SELECTED EXTRACT:
Lessons Learnt in Las Vegas

So, I'm in Vegas.  I'm not the gambling type, nor is Mrs Tyranny.  We played some slots, came out ahead, but really... gambling doesn't do it for us.  That, and we have no idea how most of the games work -- the intricacies, the hand gestures, what to say, etc.  We're genuinely clueless about gambling.  Intrigued, but clueless. We could have used an old salt for a guide to Vegas.

But we learnt something.  Vegas casinos have the most amazing smoke extractors. You can be standing right next to somebody who is smoking and not smell a thing. The smoke dissipates immediately. There is no haze in the air; there is no lingering smell of smoke -- the air quality of the casino floors is the exact same as anywhere else in the hotels where smoking isn't allowed.  Ditto for our room, which is a smoking room. It doesn't smell at all of smoke, and we've smoked plenty in this sin bin.

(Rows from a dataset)
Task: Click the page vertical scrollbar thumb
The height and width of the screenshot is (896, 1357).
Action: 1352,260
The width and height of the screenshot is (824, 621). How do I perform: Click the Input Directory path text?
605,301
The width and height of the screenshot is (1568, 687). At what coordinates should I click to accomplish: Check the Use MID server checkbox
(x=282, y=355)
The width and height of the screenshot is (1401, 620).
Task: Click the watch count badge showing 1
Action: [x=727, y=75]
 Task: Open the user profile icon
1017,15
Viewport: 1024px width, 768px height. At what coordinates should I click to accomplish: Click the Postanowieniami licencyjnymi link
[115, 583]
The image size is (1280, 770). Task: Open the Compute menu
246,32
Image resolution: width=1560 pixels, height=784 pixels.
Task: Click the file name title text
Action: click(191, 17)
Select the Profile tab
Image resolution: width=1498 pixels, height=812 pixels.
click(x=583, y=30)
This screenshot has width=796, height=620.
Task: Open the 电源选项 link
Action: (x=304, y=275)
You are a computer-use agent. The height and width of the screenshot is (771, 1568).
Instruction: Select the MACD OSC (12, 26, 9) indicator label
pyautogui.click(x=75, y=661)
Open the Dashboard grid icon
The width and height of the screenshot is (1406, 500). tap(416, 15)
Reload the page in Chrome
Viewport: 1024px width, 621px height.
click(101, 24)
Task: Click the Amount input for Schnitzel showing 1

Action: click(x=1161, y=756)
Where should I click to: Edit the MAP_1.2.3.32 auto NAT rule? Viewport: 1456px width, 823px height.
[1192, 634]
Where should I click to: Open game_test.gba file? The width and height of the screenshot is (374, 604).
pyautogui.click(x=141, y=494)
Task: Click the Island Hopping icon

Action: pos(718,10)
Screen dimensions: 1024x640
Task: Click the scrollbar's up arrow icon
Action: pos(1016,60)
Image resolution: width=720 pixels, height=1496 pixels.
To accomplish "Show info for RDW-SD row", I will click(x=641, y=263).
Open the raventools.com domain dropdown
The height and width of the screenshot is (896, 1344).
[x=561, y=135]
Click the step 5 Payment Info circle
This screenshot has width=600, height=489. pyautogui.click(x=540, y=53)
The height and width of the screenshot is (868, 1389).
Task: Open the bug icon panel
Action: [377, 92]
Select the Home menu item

TO BE DONE:
1) In the Las Vegas post, what kind of room are the writer and Mrs Tyranny staying in?
2) List the specific things the Las Vegas post names after the dash in the sentence saying the couple has no idea how most of the games work.
3) Duplicate the part of the Las Vegas post that opens with the words containing "So, I'm in Vegas." and closes with "guide to Vegas.".

LIST OF SOLUTIONS:
1) A smoking room.

2)
- the intricacies
- the hand gestures
- what to say

3)
So, I'm in Vegas.  I'm not the gambling type, nor is Mrs Tyranny.  We played some slots, came out ahead, but really... gambling doesn't do it for us.  That, and we have no idea how most of the games work -- the intricacies, the hand gestures, what to say, etc.  We're genuinely clueless about gambling.  Intrigued, but clueless. We could have used an old salt for a guide to Vegas.